PROVIDED RECORDS:
########################################

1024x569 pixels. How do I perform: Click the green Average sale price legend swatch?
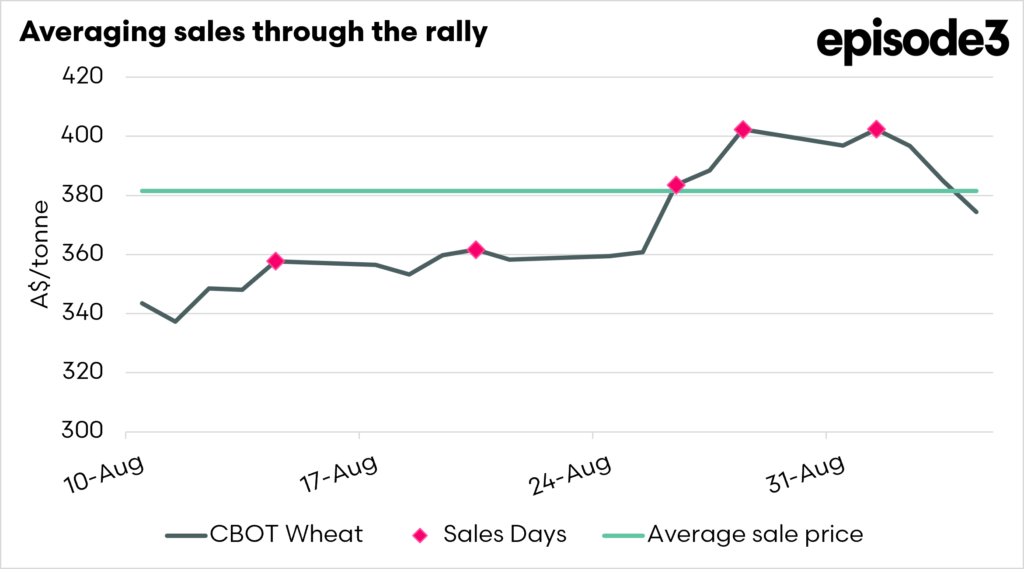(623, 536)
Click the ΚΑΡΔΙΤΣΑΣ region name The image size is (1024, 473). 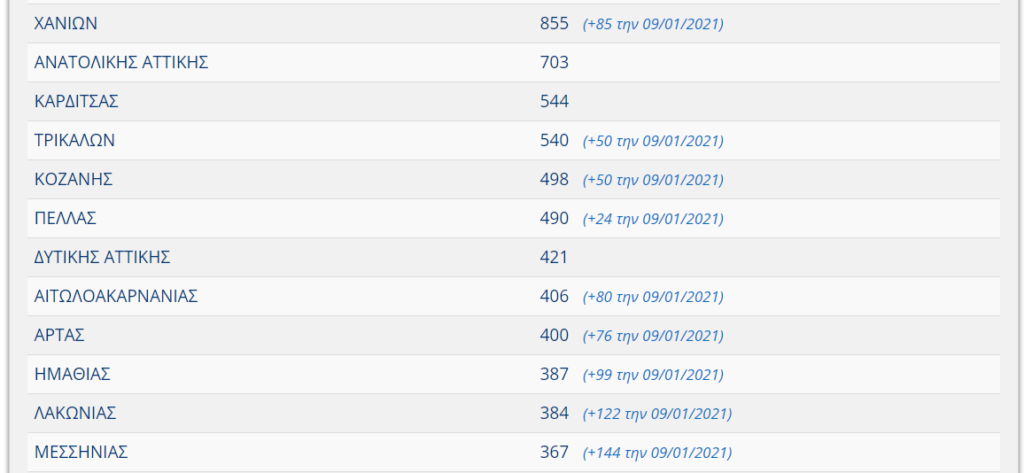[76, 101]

########################################

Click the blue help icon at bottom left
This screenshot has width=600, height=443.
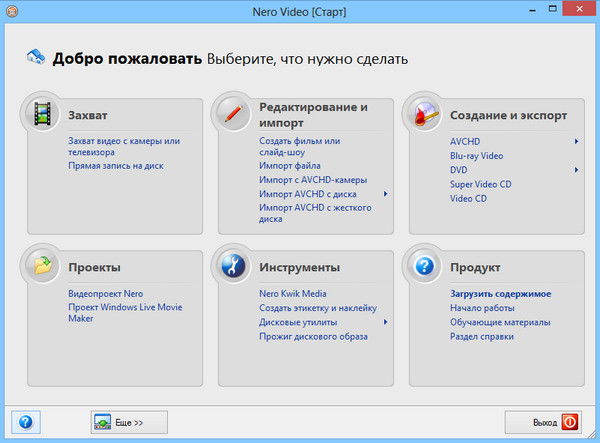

########################################

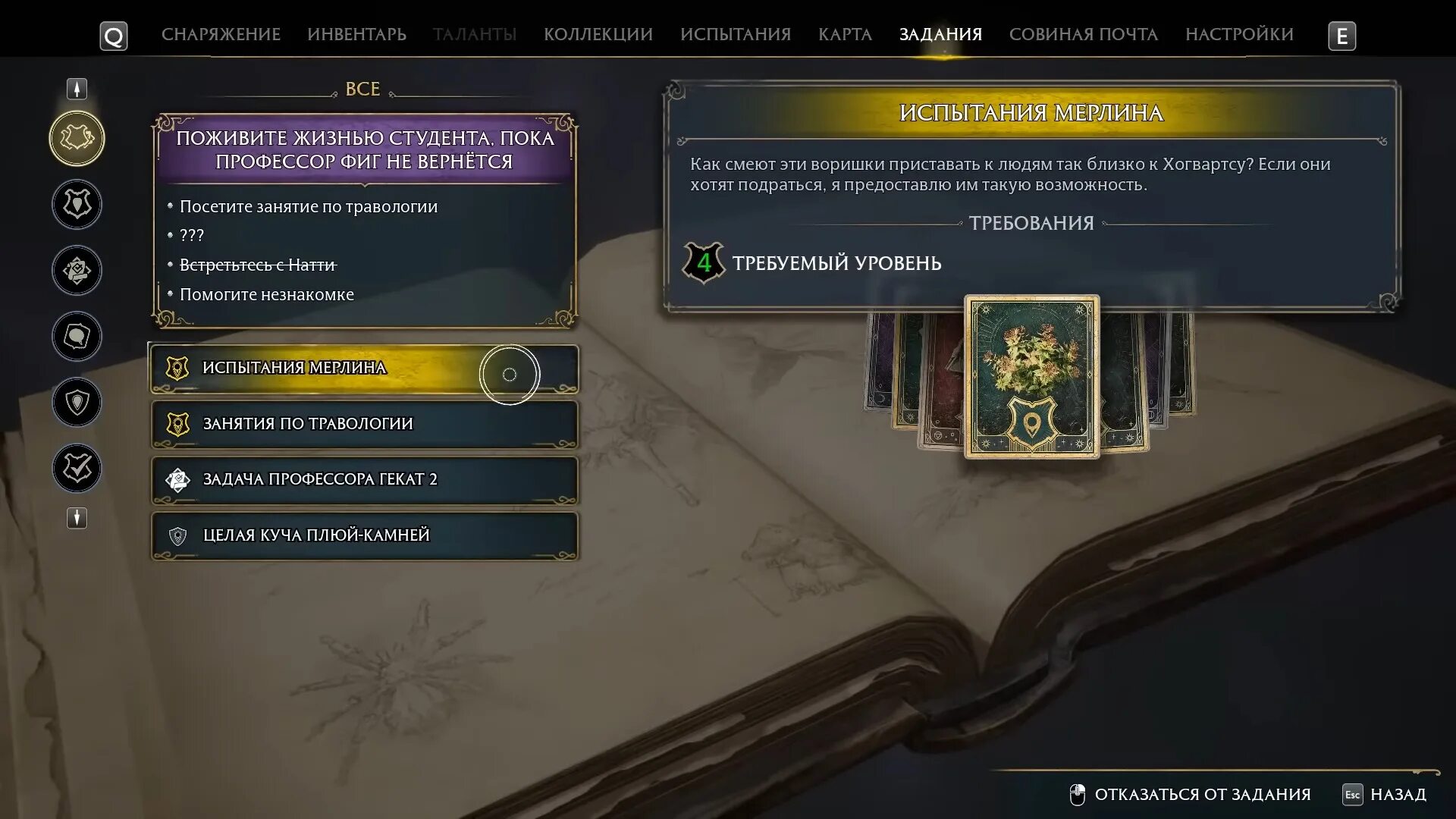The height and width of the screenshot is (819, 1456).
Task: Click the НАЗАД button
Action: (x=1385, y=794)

########################################

ACTION ITEM: What you return must be the lines above that run from the line with "Click the blue help icon at bottom left" to the line with "This screenshot has width=600, height=443.", inclusive, each copied exactly.

RESPONSE TO THE EXERCISE:
Click the blue help icon at bottom left
This screenshot has width=600, height=443.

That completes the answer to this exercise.